-------- Supplied records

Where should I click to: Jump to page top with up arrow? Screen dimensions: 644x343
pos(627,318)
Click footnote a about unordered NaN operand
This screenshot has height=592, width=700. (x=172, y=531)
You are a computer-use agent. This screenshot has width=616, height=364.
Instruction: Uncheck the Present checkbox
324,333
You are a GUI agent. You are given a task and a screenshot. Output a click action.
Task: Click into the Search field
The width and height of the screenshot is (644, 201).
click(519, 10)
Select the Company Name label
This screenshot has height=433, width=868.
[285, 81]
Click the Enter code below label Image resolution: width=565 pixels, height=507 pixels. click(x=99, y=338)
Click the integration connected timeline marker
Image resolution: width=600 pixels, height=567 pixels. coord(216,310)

----------------
-------- Supplied records

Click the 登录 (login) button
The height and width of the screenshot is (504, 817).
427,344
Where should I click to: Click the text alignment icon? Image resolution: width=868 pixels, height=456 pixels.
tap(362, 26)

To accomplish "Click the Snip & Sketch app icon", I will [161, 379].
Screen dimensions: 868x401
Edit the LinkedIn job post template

----------------
-------- Supplied records

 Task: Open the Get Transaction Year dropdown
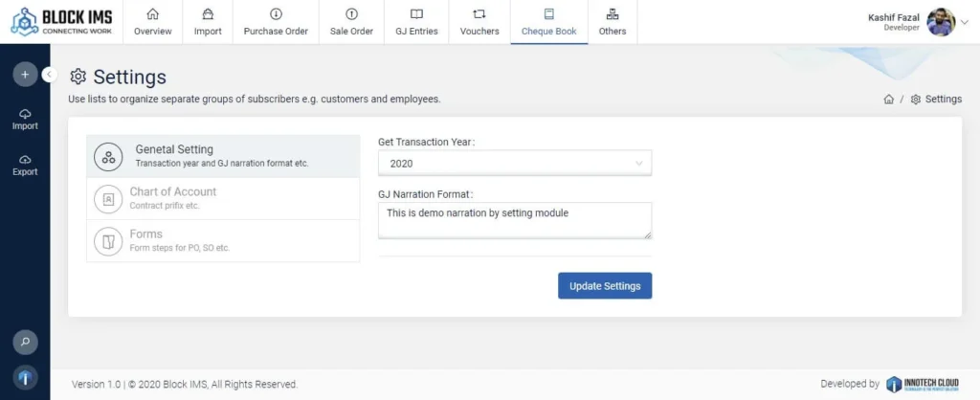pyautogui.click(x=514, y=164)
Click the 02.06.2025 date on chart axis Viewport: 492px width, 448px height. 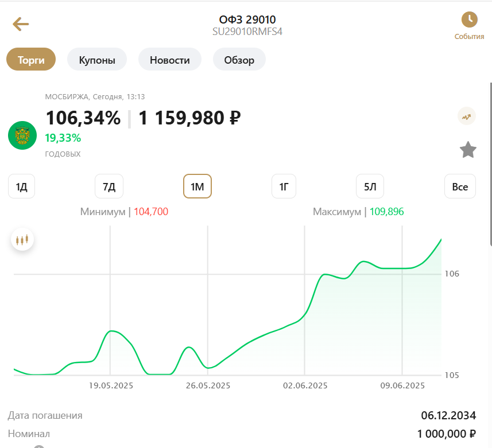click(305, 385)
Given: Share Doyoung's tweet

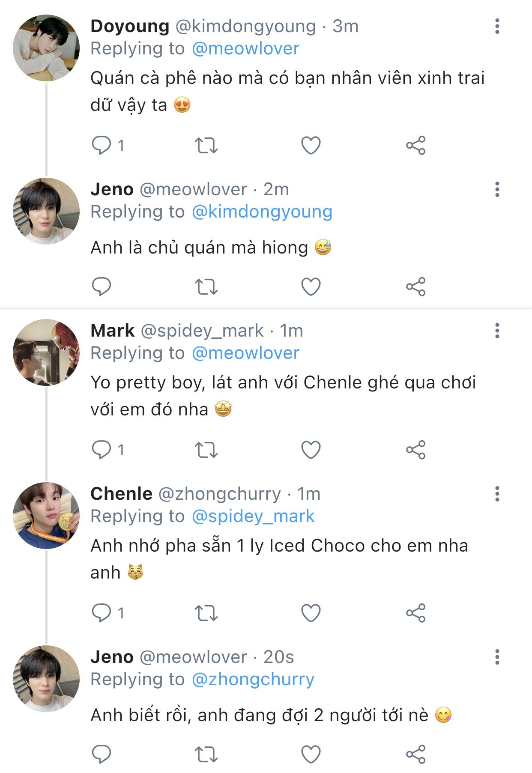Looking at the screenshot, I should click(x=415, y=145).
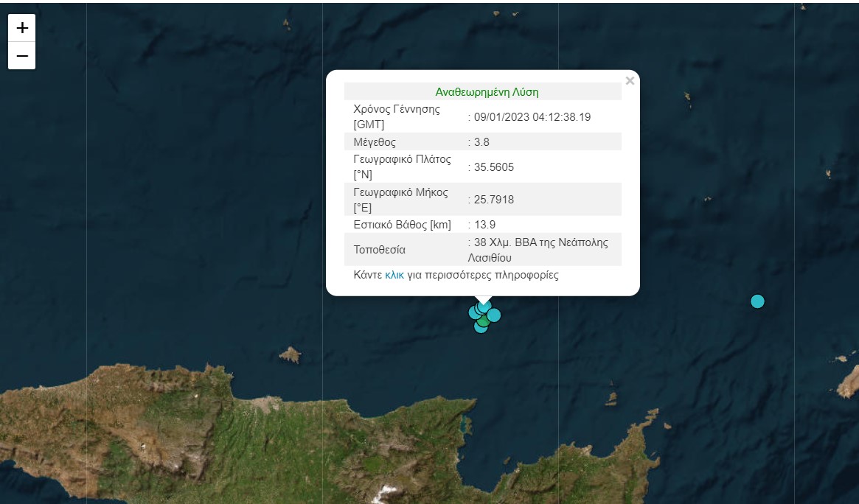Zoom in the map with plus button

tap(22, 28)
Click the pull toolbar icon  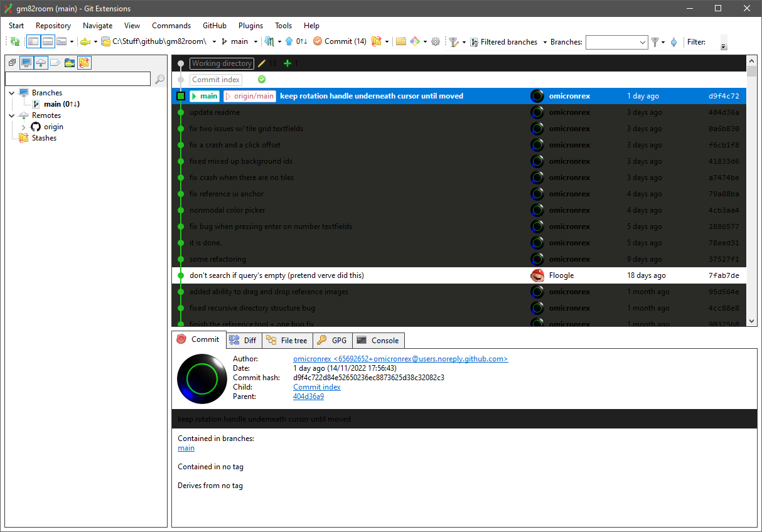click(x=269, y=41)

----------------

- What is expected
Look above for the line holding "The width and", then set down exactly that line and every line after it up to and including the line holding "Click the Enter", with nothing else.

- Written answer
The width and height of the screenshot is (644, 201).
click(519, 10)
Select the Company Name label
This screenshot has height=433, width=868.
[285, 81]
Click the Enter code below label Image resolution: width=565 pixels, height=507 pixels. click(x=99, y=338)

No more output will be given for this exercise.